Our finding, in sum, is that Pres. Decree No. 1717 is an invalid exercise
of the police power, not being in conformity with the traditional requirements
of a lawful subject and a lawful method. The extinction of the mortgage and
other liens and of the interest and other charges pertaining to the legitimate
creditors of AGRIX constitutes taking without due process of law, and this is
compounded by the reduction of the secured creditors to the category of
unsecured creditors in violation of the equal protection clause. Moreover, the
new corporation, being neither owned nor controlled by the Government,
should have been created only by general and not special law. And insofar as
the decree also interferes with purely private agreements without any
demonstrated connection with the public interest, there is likewise an
impairment of the obligation of the contract.
With the above pronouncements, we feel there is no more need to rule
on the authority of President Marcos to promulgate Pres. Decree No. 1717
under Amendment No. 6 of the 1973 Constitution. Even if he had such
authority, the decree must fall just the same because of its violation of the
Bill of Rights.
WHEREFORE, the petition is DISMISSED. Pres.

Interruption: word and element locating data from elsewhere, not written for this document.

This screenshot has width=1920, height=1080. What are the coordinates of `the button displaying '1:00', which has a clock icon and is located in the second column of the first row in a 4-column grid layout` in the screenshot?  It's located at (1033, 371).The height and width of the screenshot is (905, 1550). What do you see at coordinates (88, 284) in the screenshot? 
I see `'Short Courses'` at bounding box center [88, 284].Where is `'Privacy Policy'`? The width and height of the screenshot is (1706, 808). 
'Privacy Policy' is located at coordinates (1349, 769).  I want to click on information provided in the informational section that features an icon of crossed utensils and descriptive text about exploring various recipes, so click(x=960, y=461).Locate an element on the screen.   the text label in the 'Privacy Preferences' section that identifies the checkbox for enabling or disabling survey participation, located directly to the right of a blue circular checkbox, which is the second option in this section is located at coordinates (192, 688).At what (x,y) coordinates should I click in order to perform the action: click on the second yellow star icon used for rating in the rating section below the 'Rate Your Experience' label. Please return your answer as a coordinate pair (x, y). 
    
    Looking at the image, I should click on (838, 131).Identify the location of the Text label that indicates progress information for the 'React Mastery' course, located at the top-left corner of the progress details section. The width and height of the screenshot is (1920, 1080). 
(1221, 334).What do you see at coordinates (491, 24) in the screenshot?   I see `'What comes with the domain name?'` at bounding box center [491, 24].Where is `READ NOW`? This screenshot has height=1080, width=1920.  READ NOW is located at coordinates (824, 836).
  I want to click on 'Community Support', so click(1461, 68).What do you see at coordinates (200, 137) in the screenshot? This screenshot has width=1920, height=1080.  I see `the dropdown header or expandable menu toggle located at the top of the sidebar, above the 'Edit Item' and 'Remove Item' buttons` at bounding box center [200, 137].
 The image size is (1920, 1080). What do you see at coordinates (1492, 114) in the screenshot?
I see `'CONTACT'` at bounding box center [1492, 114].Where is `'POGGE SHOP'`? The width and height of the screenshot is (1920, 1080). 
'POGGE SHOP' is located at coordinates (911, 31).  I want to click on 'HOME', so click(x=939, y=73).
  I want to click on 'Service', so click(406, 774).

Decree No. 1717 is
declared UNCONSTITUTIONAL. The temporary restraining order dated August
30, 1988, is LIFTED. Costs against the petitioners. llcd

SO ORDERED.
Fernan, C.J., Narvasa, Gutierrez, Jr., Paras, Gancayco Padilla, Bidin,
Sarmiento, Griño-Aquino, Medialdea and Regalado, JJ., concur.
Melencio-Herrera, J., In the result. In Dumlao v. COMELEC, 95 SCRA 392
(1980), a portion of the second paragraph of section 4 of Batas Pambansa
Blg. 52 was declared null and void for being unconstitutional.
Feliciano, J., is on leave.

Footnotes
1. G.R. No. 62259, April 19, 1989.
2. U.S. v. Toribio, 15 Phil. 85; Fabie v. City of Manila, 21 Phil. 486; Case v. Board
of Health, 24 Phil. 256; Bautista v. Juinio, 127 SCRA 329; Ynot v. IAC, 148
SCRA 659.

3. Yick Wo v. Hopkins, 118 U.S. 356.


4. Reworded in Art. XII, Sec. 16, 1987 Constitution.
5. Stone v. Mississippi, 101 U.S. 814.
6. G.R. Nos. 82763-64, March 19, 1990.